[Supplied material]
+--

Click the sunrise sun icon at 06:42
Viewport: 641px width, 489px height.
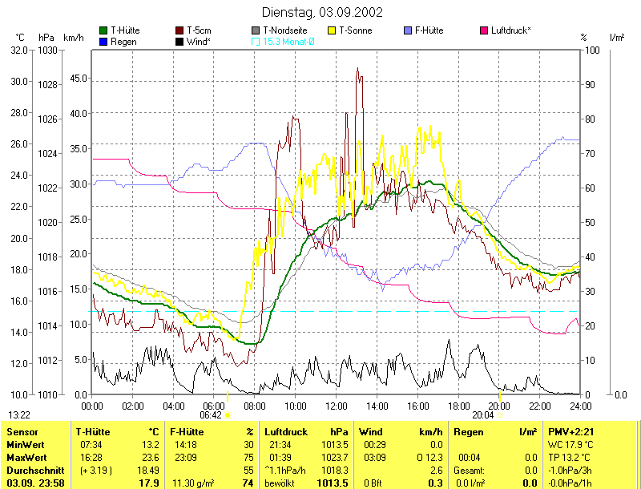228,415
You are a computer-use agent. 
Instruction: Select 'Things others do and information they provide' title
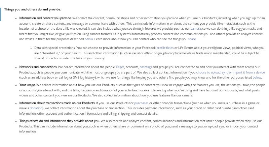pyautogui.click(x=60, y=121)
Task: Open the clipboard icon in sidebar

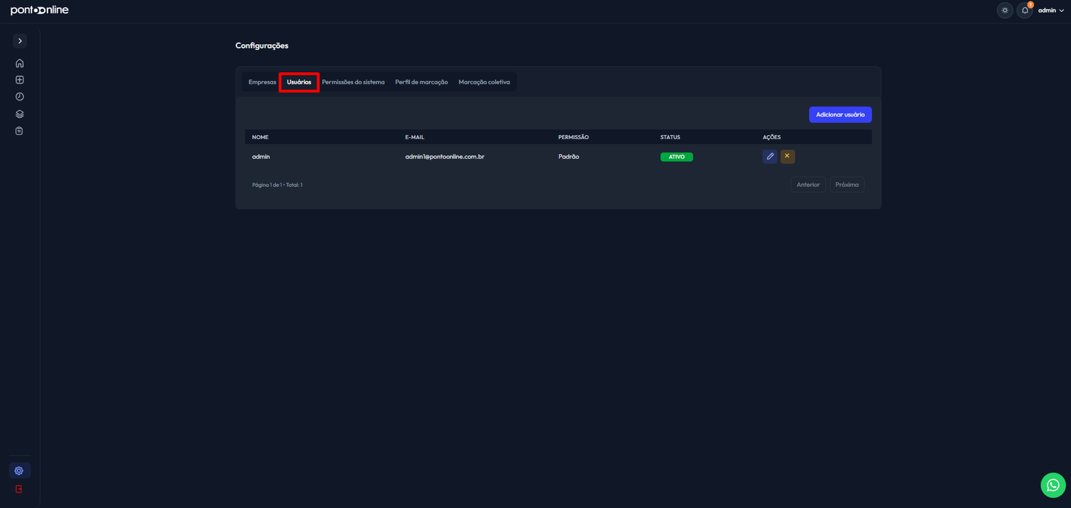Action: click(19, 131)
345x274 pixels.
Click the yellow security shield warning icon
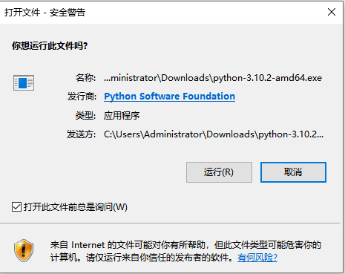tap(24, 250)

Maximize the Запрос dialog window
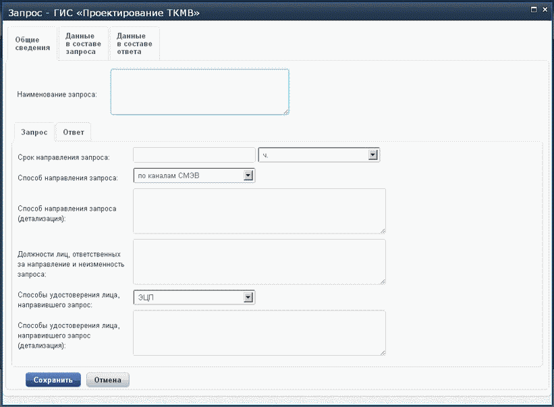[x=534, y=9]
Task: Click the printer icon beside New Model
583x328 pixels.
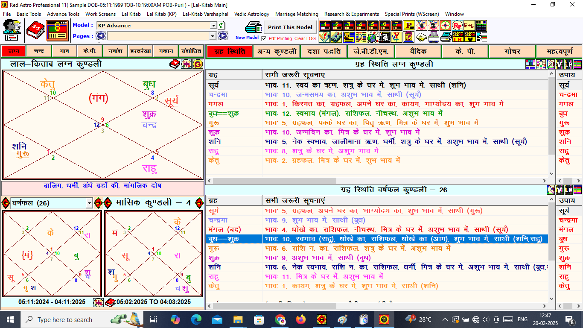Action: 254,27
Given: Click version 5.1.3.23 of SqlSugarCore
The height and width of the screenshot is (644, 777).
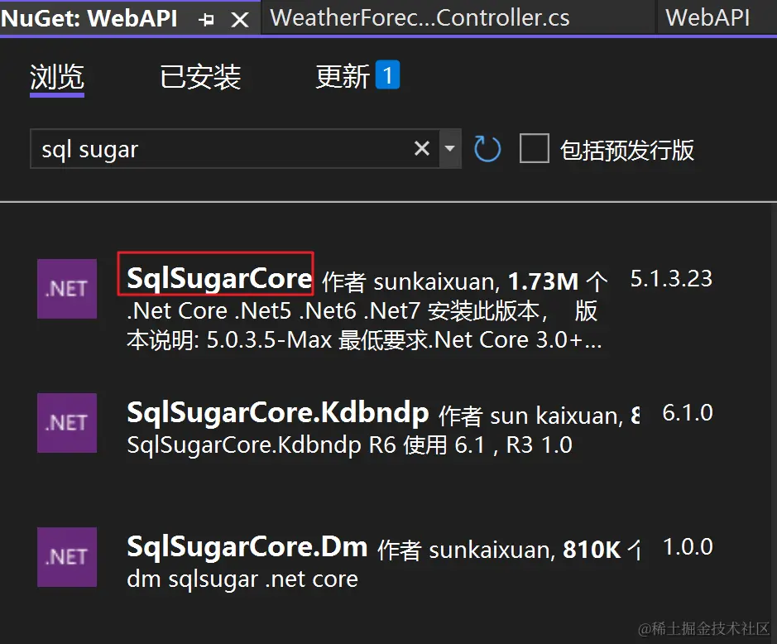Looking at the screenshot, I should click(x=670, y=280).
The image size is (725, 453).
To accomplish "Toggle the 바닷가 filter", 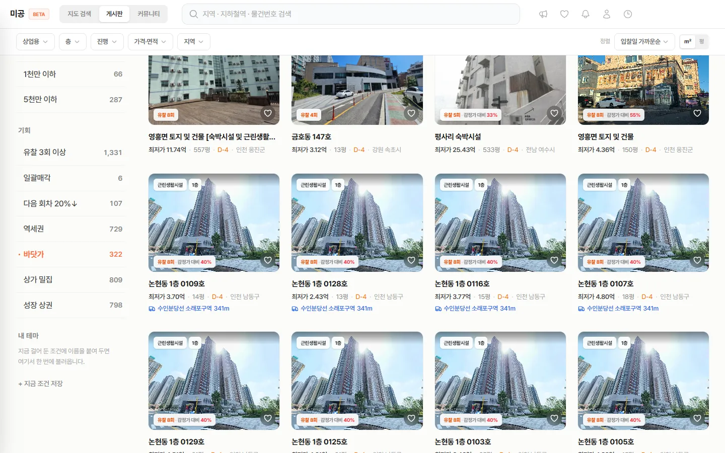I will 70,254.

+--

[Instructions for the task]
Extract from the material above the stretch running from the line containing "You are a computer-use agent." through the line containing "345x274 pixels.". Keep the text exact and the pictures out.

[Solution]
You are a computer-use agent. 
Instruction: Select 'Things others do and information they provide' title
pyautogui.click(x=60, y=121)
Task: Open the clipboard icon in sidebar

Action: click(19, 131)
345x274 pixels.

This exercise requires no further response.